Authors: Edvard Radzinsky
It was the latest in a series of morganatic marriages. And by no means a joyful event for the dynasty’s prestige. The tsar’s sister Olga had divorced Pyotr Oldenburgsky. The sweet, gentle Pyotr, a scion of the ancient Oldenburgsky ducal family, was a homosexual, so Olga’s decision was accepted with resignation. And now Nicholas’s sister was marrying her ex-husband’s adjutant, Nikolai Kulikovsky, the modest commander of a regiment of cuirassiers. And conferences took place within the great Romanov family to discuss the planned marriage. But the discussions weren’t only about the marriage. The result was the next ‘family embassy’.
Grand Duke Nikolai Mikhailovich arrived at Headquarters on 2 November. A well-known historian and, as Sandro’s elder brother, nephew of Alexander II and thus the tsar’s kinsman, he was reputed to be a brilliant conversationalist. And now that master of conversation was about to inform the tsar of the conclusions reached at the great Romanov family’s conferences. After a long conversation, he handed Nicholas a letter that he had written beforehand. In it the grand duke said, ‘I long hesitated to reveal the whole truth to you, but after your mother and sisters convinced me to, I have decided to proceed.’ It was, as it were, a collective letter from the family.
The next day Nicky wrote to Alix, ‘My precious … Nikolai Mikh. came here for one day — we had a long talk last evening wh. I will write to you about in my next letter — today I have no time … ever your old Nicky.’
He did not dare to tell her the content of that serious conversation, preferring instead to forward Nikolai Mikhailovich’s letter to her.
Alix read:
You have said to me more than once that you cannot trust anyone, that everyone deceives you. If that is true, then it is also happening with your wife, who passionately loves you, but who has been led astray by the sheer malicious deceit of those around her. You trust Alexandra Fyodorovna … That is understandable. But what comes from her mouth is the result of clever juggling and not the actual truth …If it isn’t in your power to remove those influences from her, then at least protect yourself from the constant meddling and whispering of the spouse you love.
The grand duke went on to explain that he had decided on that mission of his ‘in the hope … of rescuing you, your throne, and our dear country from the most terrible and irreparable consequences … You stand on the eve of a new era of unrest, I would even say, an era of assassination,’ and he implored the tsar to provide ‘ministers responsible to the Duma’.
The tsar had thus been warned for the last time that it was coming — the ‘era of assassination’. And he had been warned on behalf of the entire Romanov Family.
Anger
Alix was enraged. ‘4 Nov. 1916 …I read Nikolai’s [letter] & am utterly disgusted. Had you stopped him in the middle of his talk & told him that, if he only once more touched that subject or me, you will send him to Siberia — as it becomes next to high treason. He has always hated …

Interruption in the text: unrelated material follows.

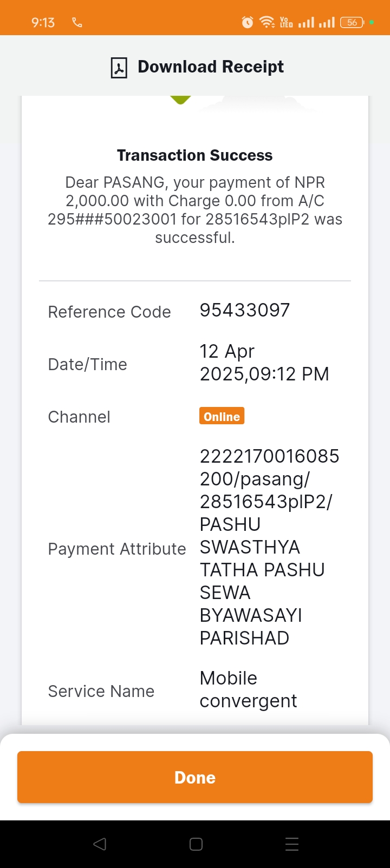390x868 pixels.
Task: Tap the alarm clock status icon
Action: [248, 22]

me … — but during war … to crawl behind yr. Mama and Sisters & not stick up bravely…for his Emperor’s Wife — is loathsome and treachery …you my Love, far too good & kind & soft — such a man needs to be held in awe of you— He & Nikolasha are my greatest enemies in the family, not counting the black women … Wify is your staunch One & stands as a rock behind you.’
And a postscript: ‘I dreamt I was being operated: th’ my arm was cut off I felt utterly no pain. After a letter came from Nikolai.’

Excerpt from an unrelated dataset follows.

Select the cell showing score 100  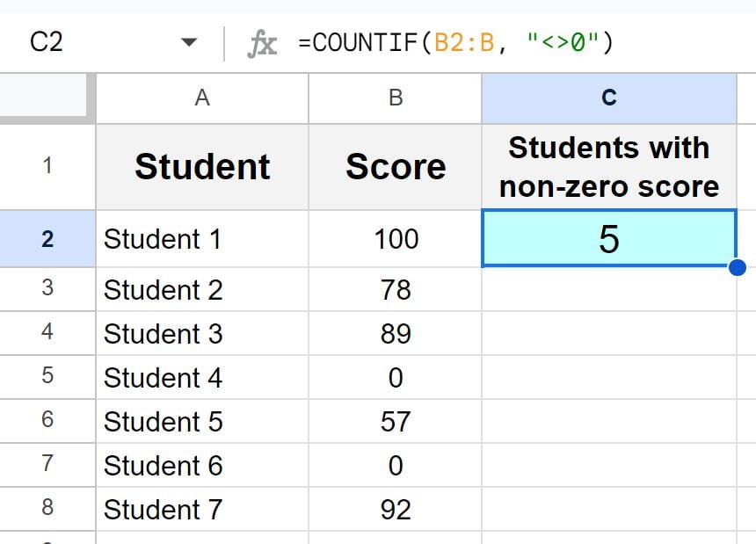(395, 238)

But her anger would not let her finish the letter. And she continued, as always relying on Our Friend’s opinion. ‘On reading Nikolai’s letter He said, “Nowhere does Divine grace show through, not in a single feature of the letter, but only evil, like a brother of Milyukov, like all brothers of evil…The Lord has shown Mama that all that is worthless, asleep.” ’

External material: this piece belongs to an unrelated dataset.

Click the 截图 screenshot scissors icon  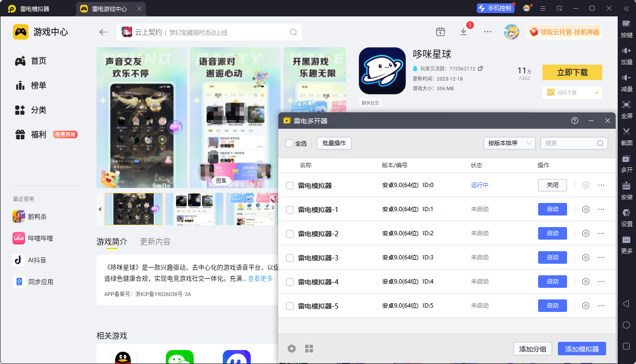pyautogui.click(x=626, y=131)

The Last Wedding In The Family Of Tsars
They decided to get married in Kiev, where Olga’s mother, the dowager empress, was living. And where the entire Romanov family decided to gather. And Alix, knowing that Nicholas would also be going to his sister’s wedding, immediately started to worry. She understood what sort of conversations would come up. And she did not fail to condemn the coming celebration — in the words of Our Friend, naturally. ‘5 Nov Our Fr. is so angry, Olga married — as she did wrong towards you & that can bring her no luck.’
And then came the wedding that Olga described in her memoirs. A simple wedding, a dark little church, the bride in a Red Cross uniform. And when Olga saw her brother, she was shocked: Nicky had changed a lot, with hollow cheeks and bags under his eyes. After the sad wedding, Nicholas at once set off for Headquarters in order to avoid any further discussion of Rasputin.
The ‘Era Of Assassination ‘ Begins
Alix’s dream had not been an idle one. For it was then, at the beginning of November, immediately after Nikolai Mikhailovich’s unsuccessful visit that Felix Yusupov revived his acquaintance with Rasputin. And during the inquiry into Rasputin’s murder, Yusupov told the investigator that ‘after a long interval …I met Rasputin in November at Golovina’s home.’ This
is confirmed by Maria Golovina in her own testimony: ‘Prince Yusupov met Rasputin at my apartment in November 1916.’
This is how Felix tells it. ‘M. G. [Maria Golovina] called me up. “Tomorrow Efim Grigorievich will be here, and he would very much like to see you” The path I had to take opened of its own accord…It is true that in taking that path I was compelled to deceive someone who was sincerely well disposed towards me.’
Felix is most likely not telling the truth here. It was simply that after Nikolai Mikhailovich’s unsuccessful visit to Headquarters in November, the hunt for Rasputin had begun. And a plan for the hunt already existed in which the unhappy Munya was intended to play a fateful role in the death of the person she revered. Felix had, of course, called her up himself. ‘Felix was complaining of chest pains,’ Munya testified in the File. And complaining of an illness that the doctors were unable to cure, he easily drew from her a suggestion that she arrange a meeting with the great healer. For Felix knew that that had long been her wish — to unite the two people she loved so unselfishly. Thus, Felix and Rasputin met at Munya’s apartment.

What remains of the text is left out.